[Excerpts from a dataset]
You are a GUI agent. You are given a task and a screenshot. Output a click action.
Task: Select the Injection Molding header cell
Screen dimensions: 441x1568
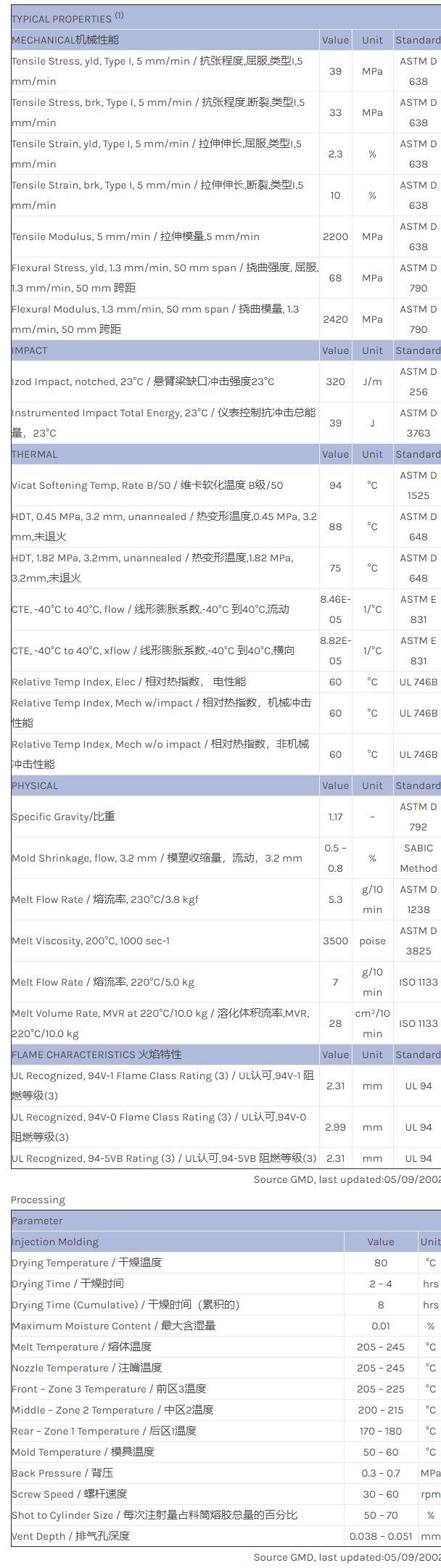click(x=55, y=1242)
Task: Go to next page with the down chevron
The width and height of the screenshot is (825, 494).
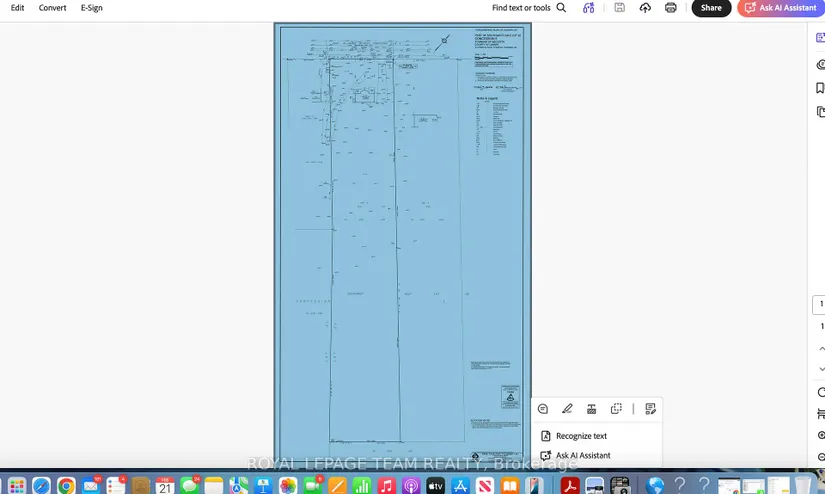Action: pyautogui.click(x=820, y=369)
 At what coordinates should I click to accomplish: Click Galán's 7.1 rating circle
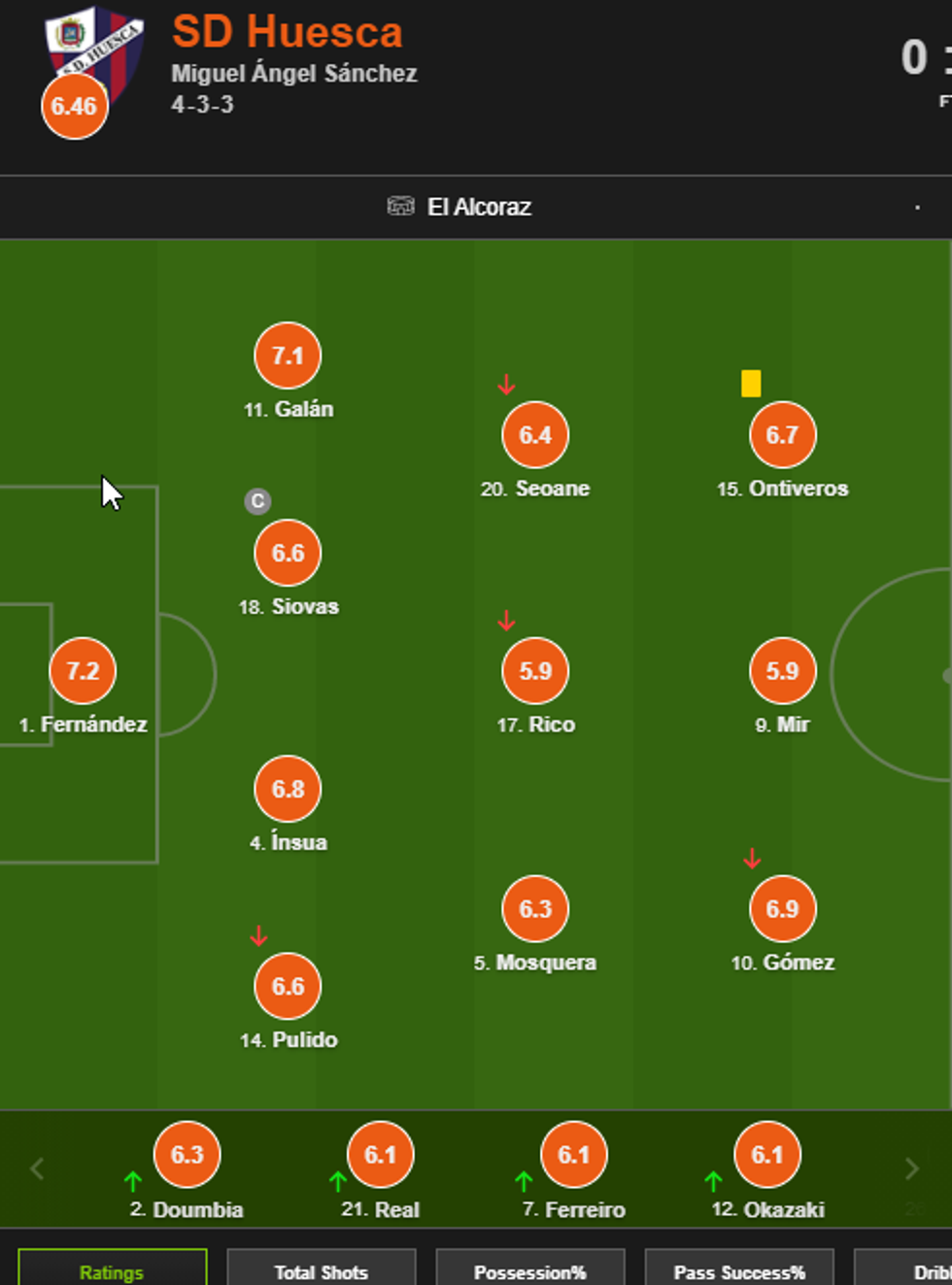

**Task goal**:
All lines between the one that contains "Task: Go to next page with the down chevron" and the end of the records above, both included, are to be returned exactly as they stand, except for pictures, which are omitted.

**Exercise response**:
Task: Go to next page with the down chevron
The width and height of the screenshot is (825, 494).
Action: pyautogui.click(x=820, y=369)
 At what coordinates should I click to accomplish: Click Galán's 7.1 rating circle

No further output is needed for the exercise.